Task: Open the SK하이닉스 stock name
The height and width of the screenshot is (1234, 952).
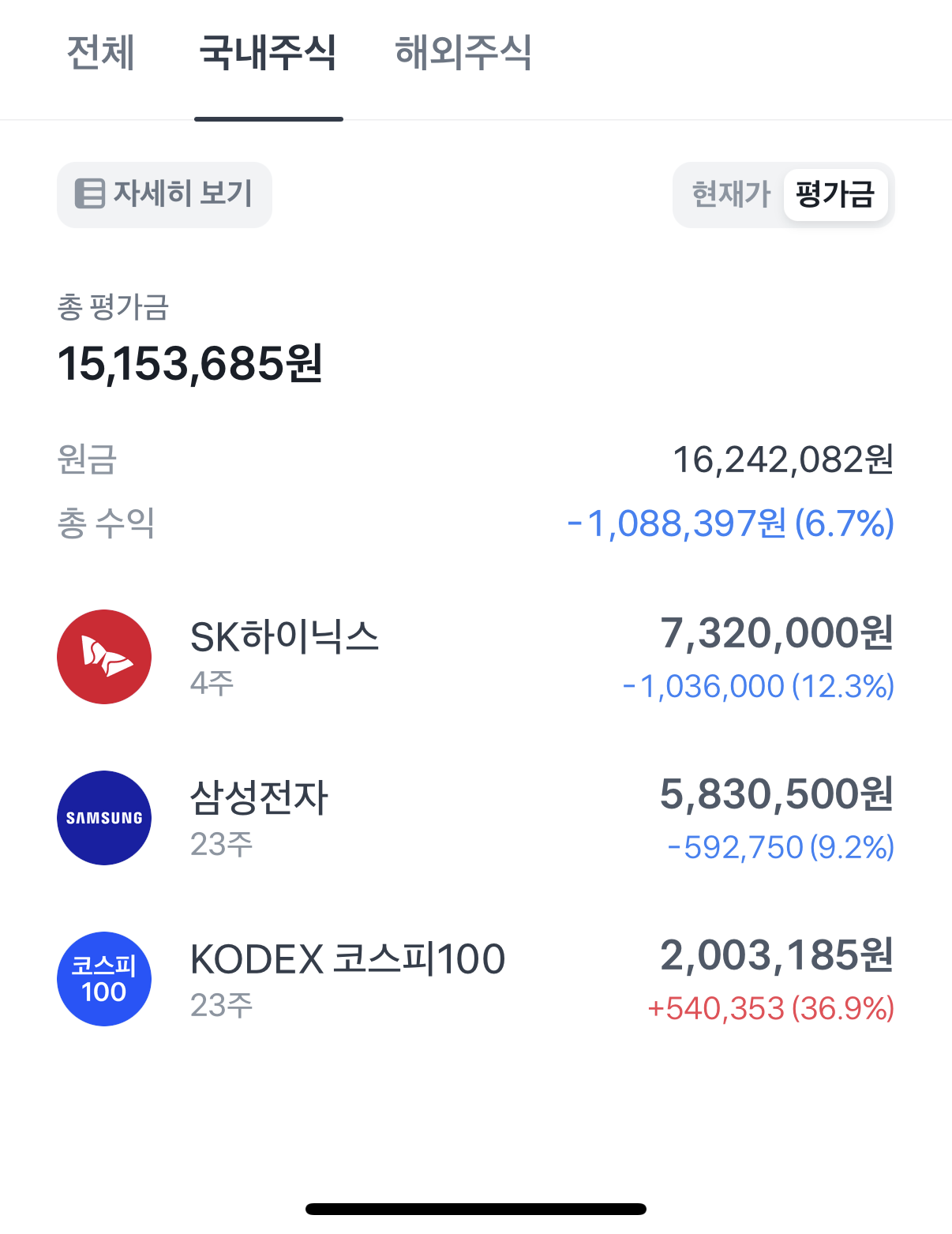Action: (x=285, y=636)
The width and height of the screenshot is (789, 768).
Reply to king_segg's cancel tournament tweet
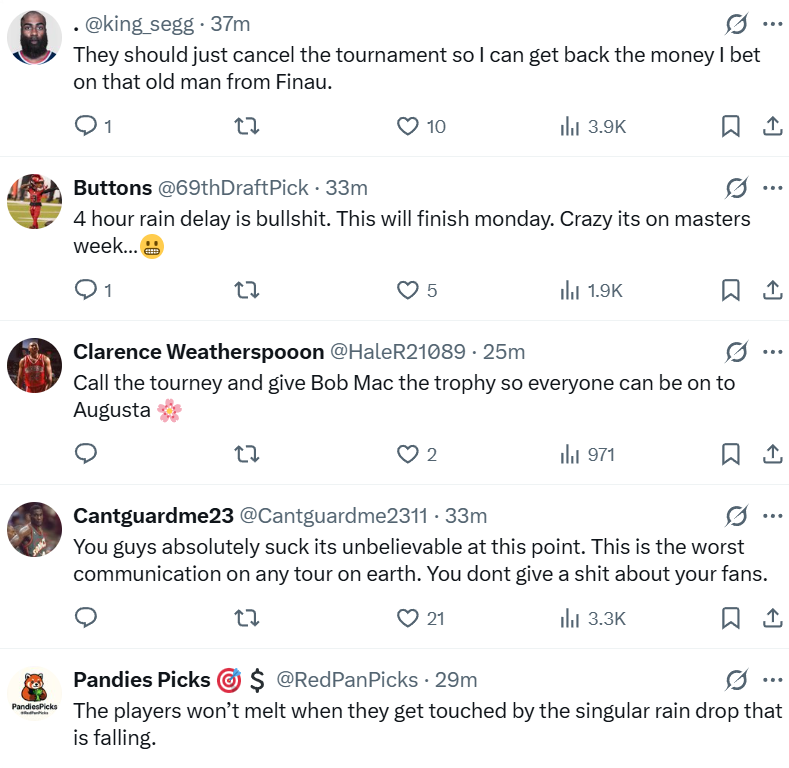click(87, 126)
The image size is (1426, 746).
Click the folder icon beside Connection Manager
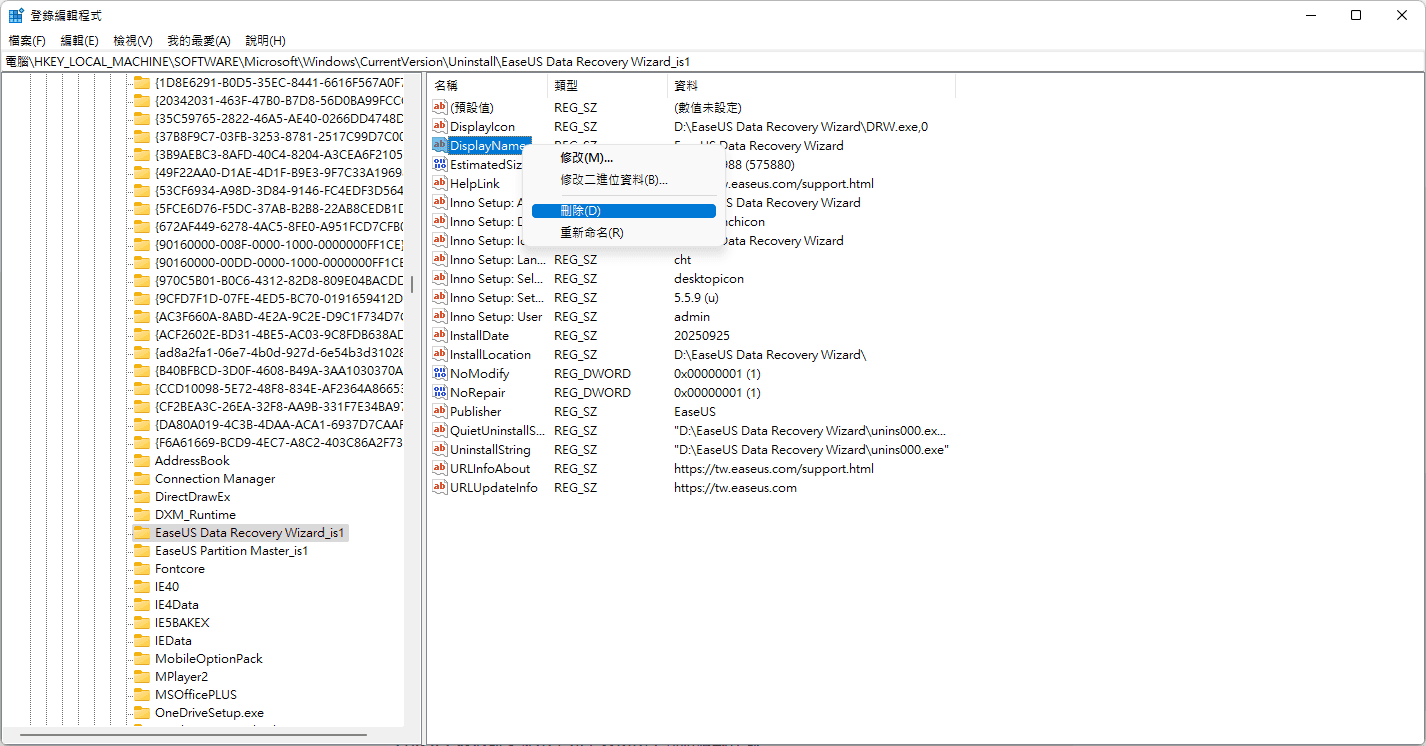point(142,479)
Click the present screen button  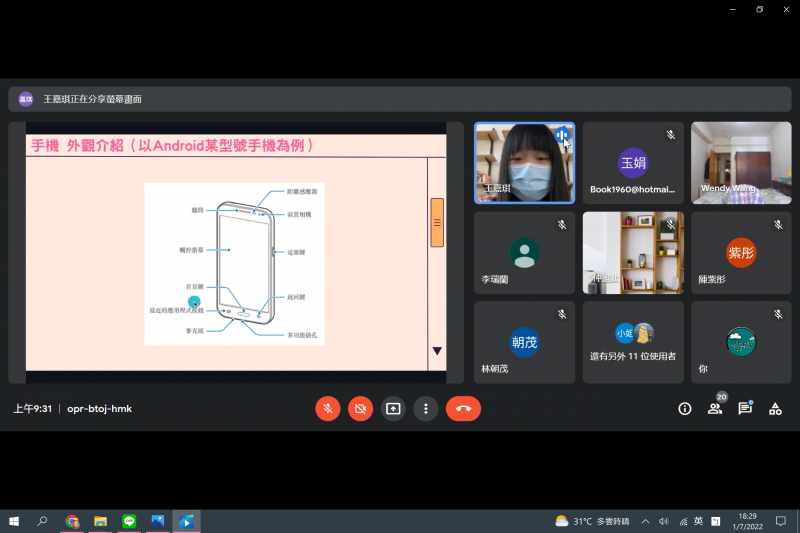393,408
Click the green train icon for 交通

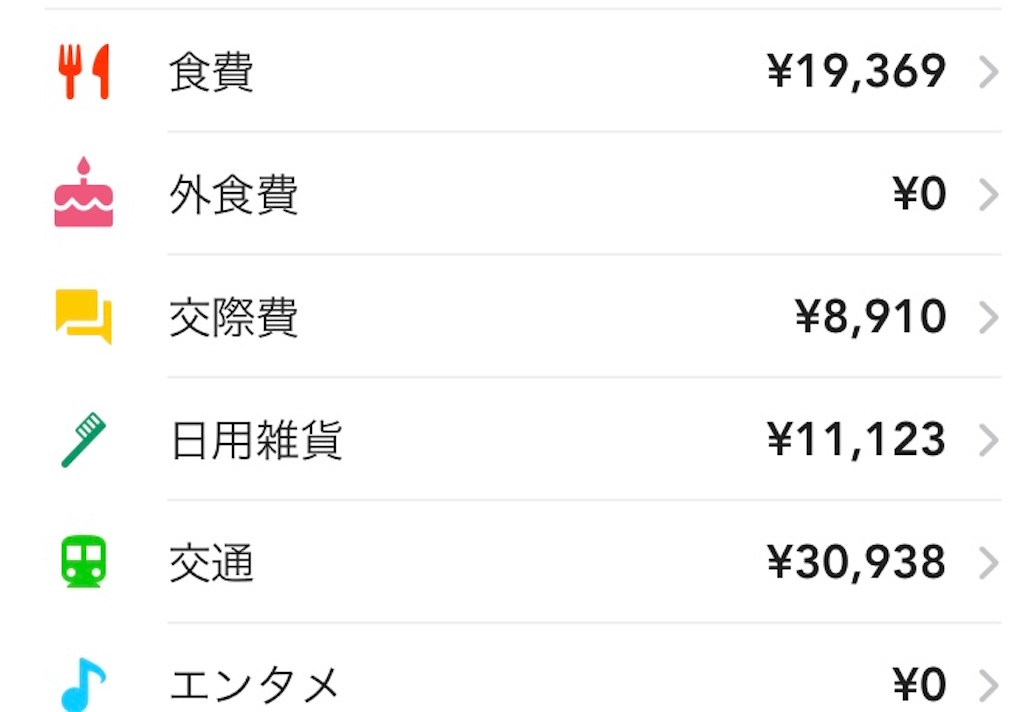84,562
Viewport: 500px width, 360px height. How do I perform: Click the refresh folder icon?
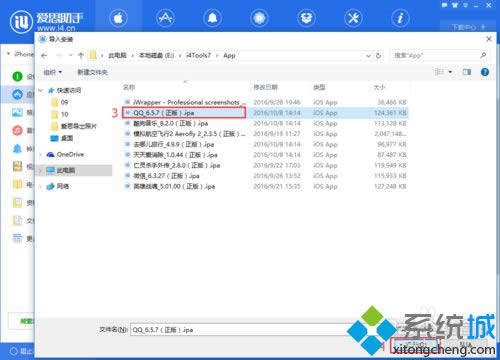[379, 56]
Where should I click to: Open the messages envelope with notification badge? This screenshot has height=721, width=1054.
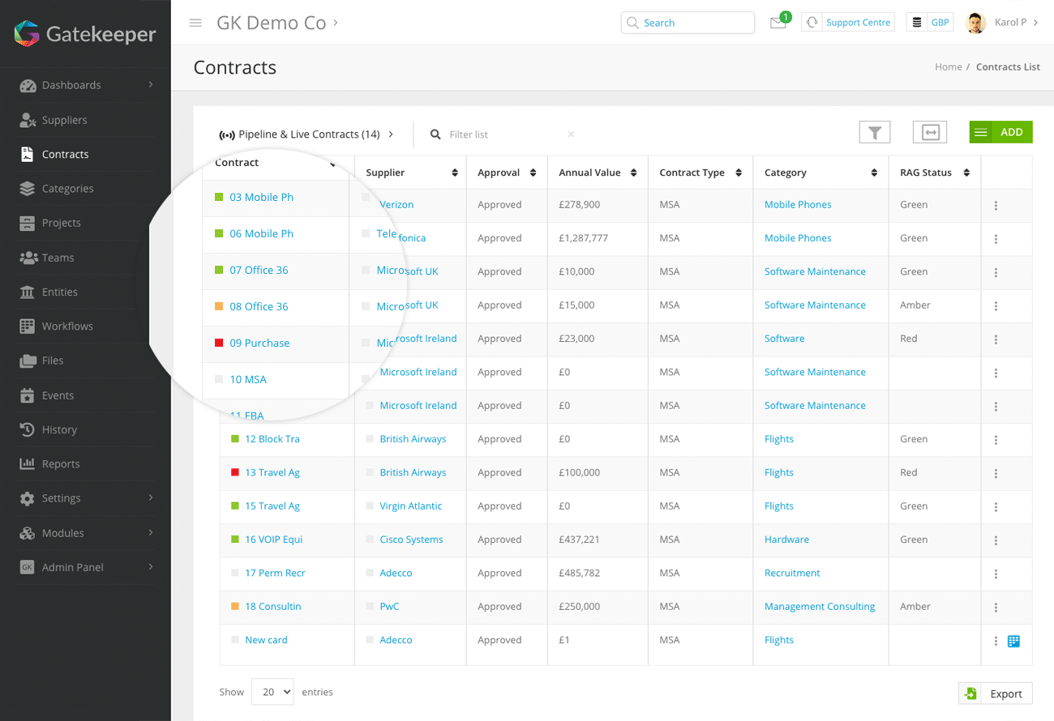(779, 22)
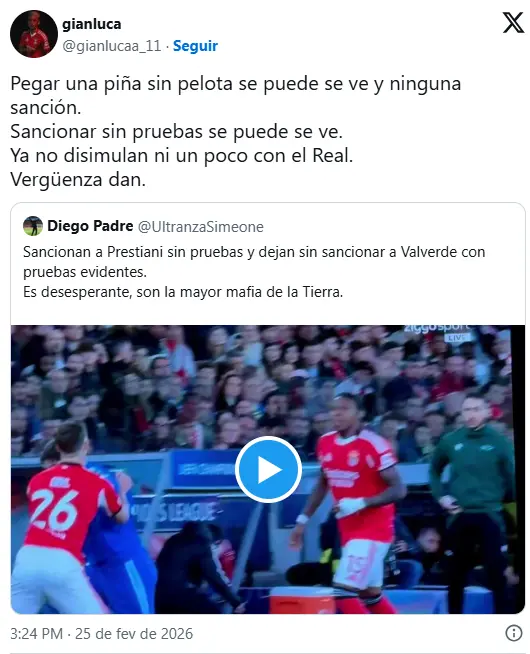
Task: Click the gianluca display name
Action: point(92,24)
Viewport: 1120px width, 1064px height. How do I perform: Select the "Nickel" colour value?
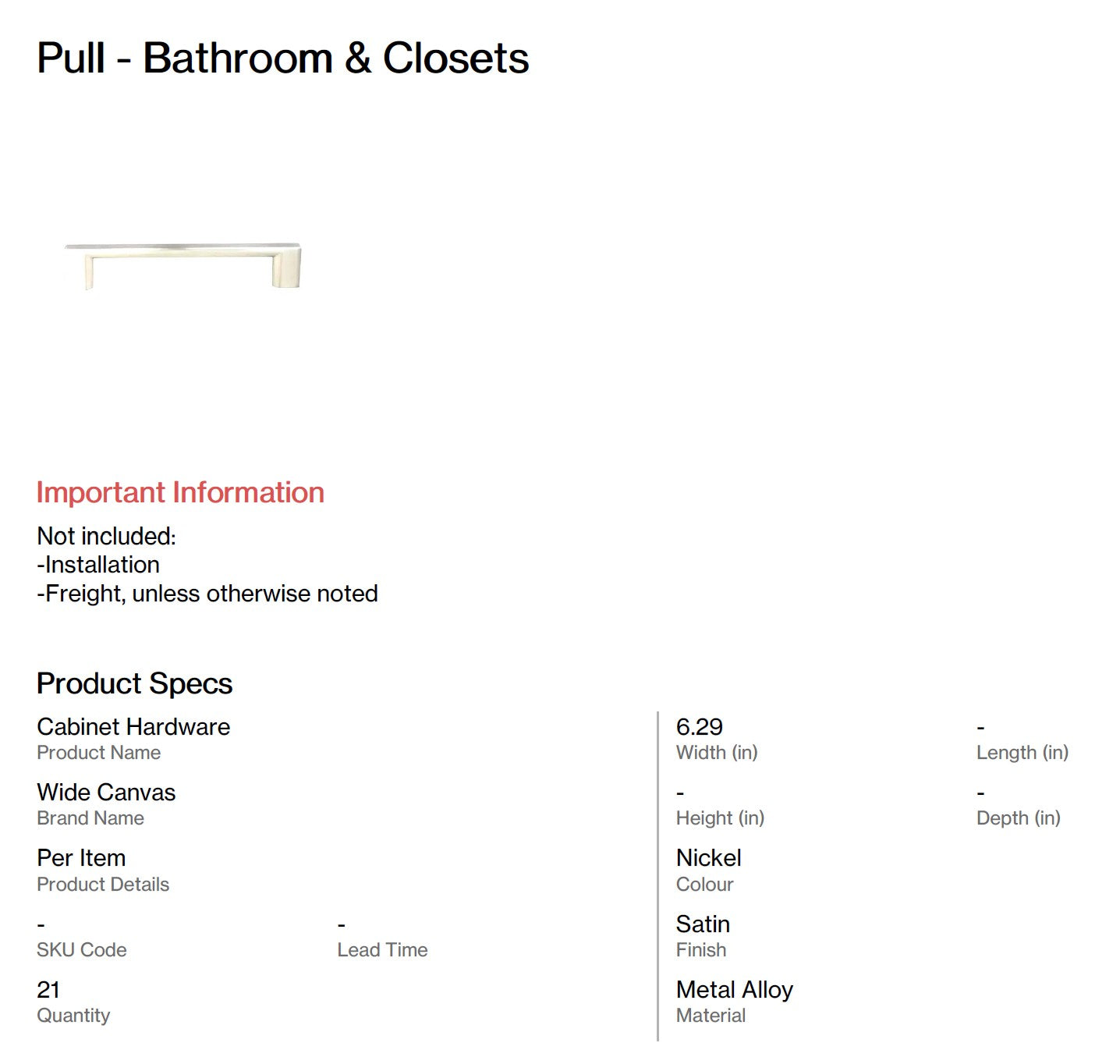tap(708, 858)
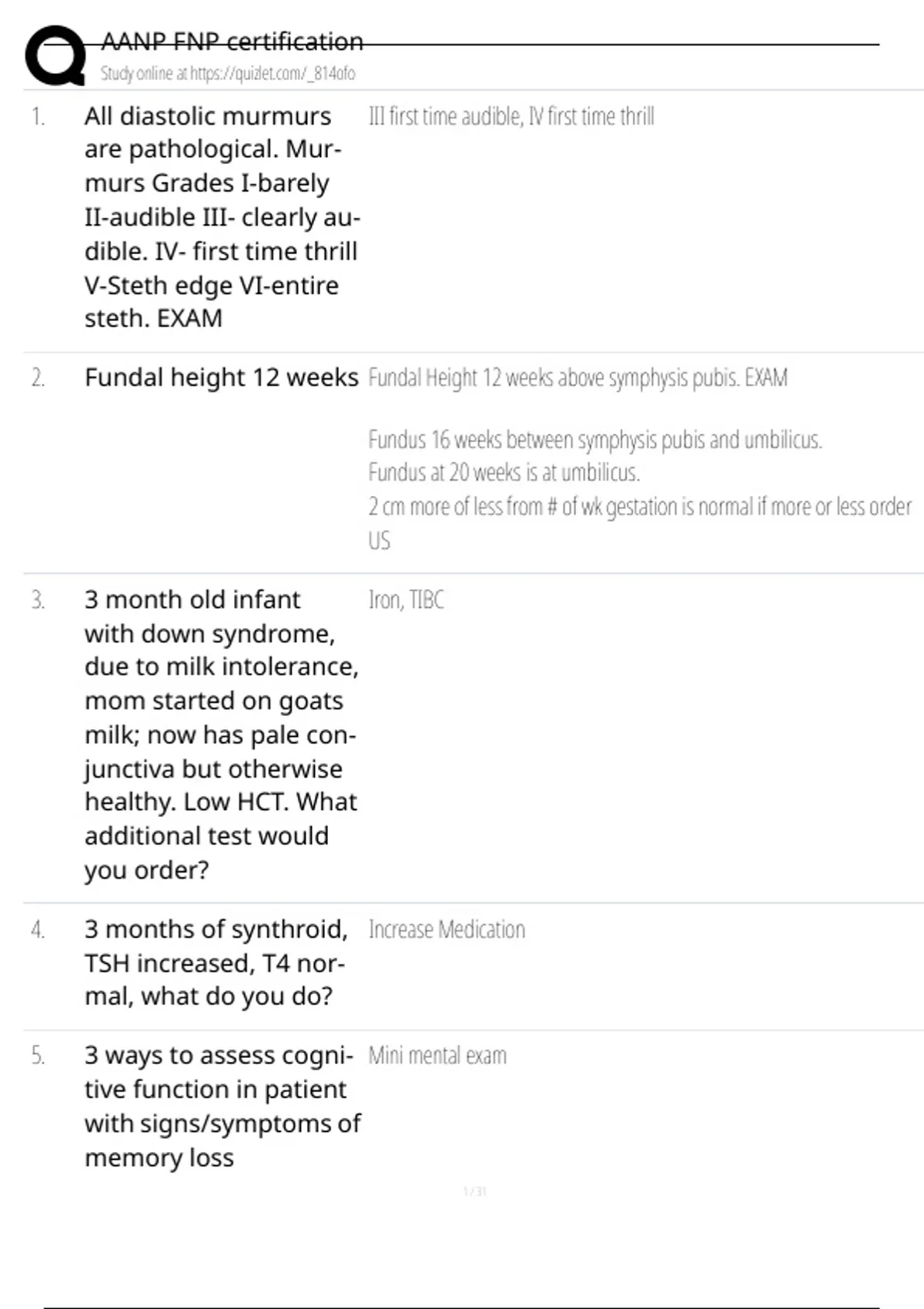Click item number 3 in the list
924x1309 pixels.
click(x=38, y=600)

• • •

Your answer should be the lines above from the one that contains "Viewport: 500px width, 360px" through the last, set down exactly, with the pictures removed.

SOLUTION FOR THIS EXERCISE
Viewport: 500px width, 360px height. How do I perform: Click the refresh folder icon?
[379, 56]
Where should I click to: Open the messages envelope with notification badge? This screenshot has height=721, width=1054.
(779, 22)
Task: Click the gianluca display name
Action: point(92,24)
Viewport: 1120px width, 1064px height. How do I perform: Select the "Nickel" colour value?
tap(708, 858)
Click item number 3 in the list
924x1309 pixels.
click(x=38, y=600)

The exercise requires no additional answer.